The Great Red Dragon paintings are a series of watercolour paintings by the English poet and painter William Blake, painted between 1805 and 1810. It was during this period that Blake was commissioned to create over one hundred paintings intended to illustrate books of the Bible. These paintings depict "The Great Red Dragon" in various scenes from the Book of Revelation.

The paintings

The Great Red Dragon and the Woman Clothed with the Sun (Rev. 12: 1-4)
Height: 43.7 cm, Width: 34.8 cm

Housed at the Brooklyn Museum.

The Great Red Dragon and the Woman Clothed with the Sun
This image is similar to the work with a similar name in the Brooklyn Museum (see above) but the subject is shown from a different viewpoint and the figures are in different positions.
Height: 40.8 cm, Width: 33.7 cm

Housed at the National Gallery of Art, Washington D.C.

The Great Red Dragon and the Beast from the Sea

Height: 40.1 cm, Width: 35.6 cm

Housed at the National Gallery of Art, Washington D.C.

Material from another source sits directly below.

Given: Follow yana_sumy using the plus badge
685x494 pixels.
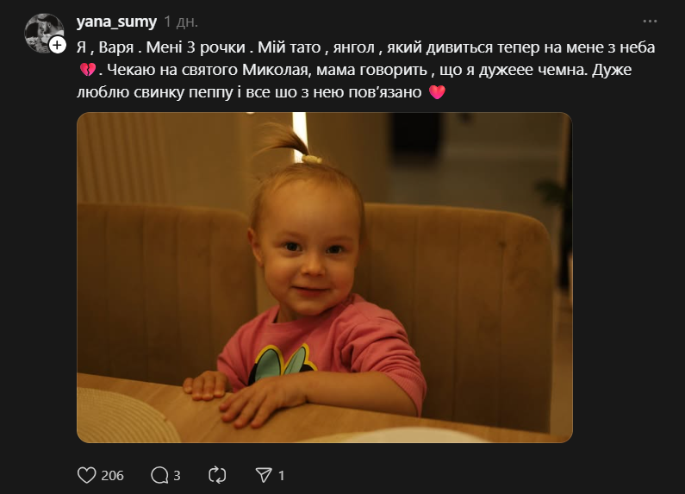Looking at the screenshot, I should click(x=57, y=45).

The Number of the Beast is 666
Height: 40.6 cm, Width: 33.0 cm

Housed at: the Rosenbach Museum & Library

In media
It has been used as the Oxford World's Classics front cover of The Private Memoirs and Confessions of a Justified Sinner.

Several of the paintings featured prominently in the 2019 psychological horror film Saint Maud by British director Rose Glass.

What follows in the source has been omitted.